Cascadia's Fault - Jerry Thompson [109]
Goldfinger had gone to sea in 1992 and discovered the underwater Elvis, a man-with-a-guitar–shaped mound of folded and fractured ocean sediment, along with eight other new faults in the upper plate along the continental shelf. He wrote that the rough edges of these fractures may limit the size of Cascadia’s big subduction quakes by inhibiting the build-up of strain energy and concluded that Cascadia may be the type of subduction zone at which magnitude 9 events “do not occur.” Without magnitude 9 ruptures, the Adams hypothesis had to be wrong. Smaller jolts just wouldn’t do what the hypothesis demanded.

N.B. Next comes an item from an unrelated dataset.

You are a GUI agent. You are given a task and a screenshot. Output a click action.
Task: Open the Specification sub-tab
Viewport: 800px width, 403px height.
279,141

But a subsequent research voyage in 1999 turned things around for Goldfinger and Nelson. The evidence in favor of big landslides was very obvious in the offshore mud when examined close up. Not only did they confirm the same thirteen turbidites along 375 miles (600 km) of coastline, but they ventured farther north to the Nootka fault, at the upper end of the Juan de Fuca plate off Vancouver Island, and farther south all the way down to Cape Mendocino in California. Along the way they collected nearly a hundred new cores and added several discoveries of their own, extending the count from thirteen to eighteen events—presumably large quakes—and extending the timeline back to the end of the last ice age, roughly ten thousand years ago. They saw these dark, sandy landslide scars on the ocean floor as “earthquake proxies,” the telltale markers of Cascadia’s long and violent past.
In the lounge aboard the Roger Revelle, Goldfinger explained the challenge of adding the five new turbidites to the series of thirteen already established. The problem with the new samples was that they came from offshore river channels that were not physically connected to the network of channels flowing primarily from the Columbia River and the Strait of Juan de Fuca up the coast. The new evidence was found in a completely separate, unrelated grid of outflow channels from Barclay Canyon, off Vancouver Island, and from the Rogue River Canyon, midway down the Oregon coast.
How would it be possible to know whether the five additional turbidite flows had happened all the way down the coast at roughly the same time, in the same kind of synchronous gushes that Adams noticed in the main Cascadia channel? The question could be answered using oilfield techniques well known to many of the faculty at OSU, where petroleum geology was a significant part of the academic program. As Chris Goldfinger likes to tell it, oil drillers have been doing this sort of thing for years.
Again he pointed to the overhead map, zeroing in on the offshore region near the Oregon–California border. “These channel systems don’t have the same sources and they’re even further apart [than the channels that Adams studied]. They don’t have anything in common,” he said. Oregon’s Rogue River, for example, flows directly from Crater Lake—the former volcano Mount Mazama—to the sea with no downstream connection to the Cascadia channel. There is no confluence of canyon heads and tributaries that would physically link the Rogue turbidites with the others farther north.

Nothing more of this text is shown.